◆ **Task to carry out**: Look in the data below for the line that has "Given: Open the", then print exactly every line from there through the line that has "Viewport: 1124px width, 908px", leaving pictures out.

◆ **Data extracts**:

+===+

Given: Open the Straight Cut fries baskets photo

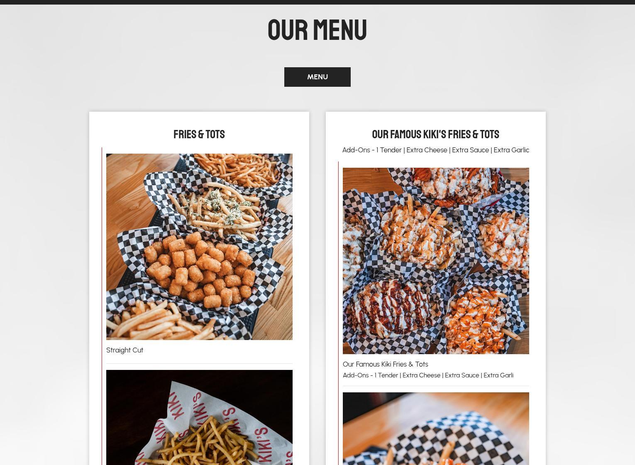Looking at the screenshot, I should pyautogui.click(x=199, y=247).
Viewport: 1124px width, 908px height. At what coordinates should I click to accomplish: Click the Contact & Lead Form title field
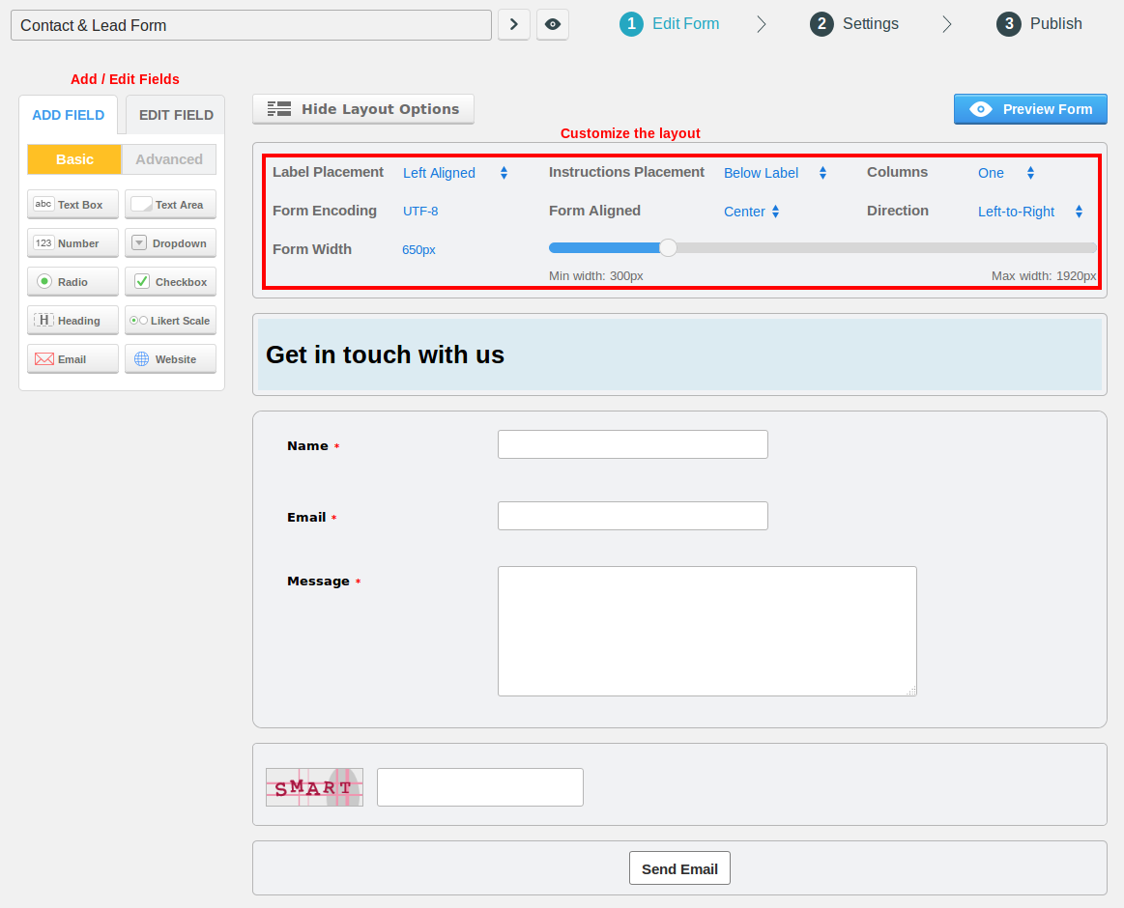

+===+

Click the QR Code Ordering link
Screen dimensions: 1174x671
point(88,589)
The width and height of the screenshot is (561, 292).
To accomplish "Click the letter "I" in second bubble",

+===+

◆ **Expected answer**:
Given: Open the Straight Cut fries baskets photo

Looking at the screenshot, I should pyautogui.click(x=199, y=247).
Viewport: 1124px width, 908px height. At what coordinates should I click to accomplish: Click the Contact & Lead Form title field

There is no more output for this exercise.